Este Despaseo cuenta con un registro gráfico hecho por Ana García López, colaboradora en la organización y registro. En él, sobre el mapa y las paradas del recorrido realizado, se encuentran las palabras que resonaron durante el paseo así como el trazo de nuestro trayecto.
Debajo de este, encuentran el registro-relato.

Nos encontramos en la Plaza Joan Miró, frente a AZCA. Nos presentamos contándonos en qué nos fijamos cuando caminamos por la ciudad. Hay quien dijo que presta atención a los sonidos/ruidos, quien habló sobre los balcones, las miradas de la gente, los edificios, entre otros. A lo largo del paseo, haríamos comentarios en base a estas referencias.
En Plaza Quito conversamos sobre los balcones y cómo lo que se ve en ellos nos puede ayudar a distinguir qué tipo de personas habitan allí.
Nos dirigimos hacia el barrio El Viso, el más rico de Madrid y de España según datos del 2017. Nos detuvimos frente al Colegio Maravillas, que contiene el gimnasio diseñado por el arquitecto Alejandro de la Sota.
Caminamos por el barrio sin cruzarnos con mucha gente. Es tranquilo y silencioso. Hablamos del tema sonido y ruido en la ciudad. Al silencio pocos lugares de Madrid se lo pueden permitir, El Viso es uno de ellos.

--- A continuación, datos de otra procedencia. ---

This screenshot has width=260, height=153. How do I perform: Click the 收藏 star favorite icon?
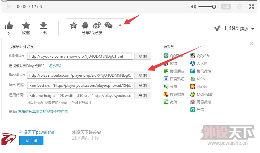[x=26, y=26]
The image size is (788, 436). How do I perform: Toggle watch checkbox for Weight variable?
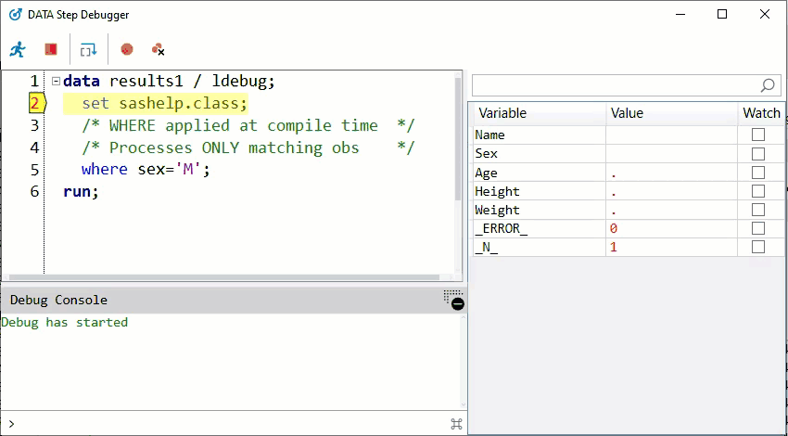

Nos encontramos con casas cerradas a la vista, valladas, no se veía vida dentro de ellas. Solo pudimos ver un signo asomando desde dentro: un aro de basquet. Vimos muchas cámaras de seguridad que nos incomodaron. Conversamos sobre lo distinto que es este barrio en relación a nuestra cotidianidad. A Elena le gusta buscar zonas que siente como “islas” dentro de la ciudad, anomalías, como El Viso. A otros, el pasear por allí nos incomodó.
Observamos que nos encontramos con espacios públicos donde hay iglesias.
En el Santuario de Santa Gema, Ana observó que los bancos estaban colocados de manera tal que se daban la espalda. Nos preguntamos ¿fueron puestos así con alguna intención?
Una vez fuera de El Viso, tardamos en acceder a la zona a la que queríamos llegar en Hispanoamérica. Nos encontramos en un área residencial de grandes edificios y anchas calles, con poca vitalidad. Atravesando un vivero que nos llamó la atención, logramos salir del área residencial hacia una zona con mayor vitalidad, movimiento y comercios. El vivero fue un lugar de transición hacia la segunda parte de nuestro recorrido.
En esta zona vimos el edificio La Gran Logia de España, sobre el que conversamos, y leímos un fragmento de “La ciudad infinita” de Sergio Fanjul. Luego, caminamos hasta el Parque San Fernando. Siendo domingo y encontrando iglesias en los espacios públicos, nos cruzamos con varios grupos de personas que salían de misa. Para nosotros quienes salían con sus mejores ropas de esta, eran un grupo extraño. Para ellos, un grupo de jóvenes caminando en este horario y esta zona, era un grupo extraño. En el parque conversamos sobre la Asociación de Vecinos Costa Fleming, quienes suelen hacer Paseos de Jane por el barrio.
Finalizamos nuestro paseo en el parque del Cuarto Depósito en Plaza de Castilla donde nos sentamos a intercambiar opiniones y reflexiones sobre el paseo. Hablamos sobre el ritmo del paseo, cómo la zona más vital del recorrido se nos pasó más rápido mientras que la anterior se sintió más larga. Se habló de que fue un paseo gris. Por el clima, el asfalto, la falta de colores y los edificios.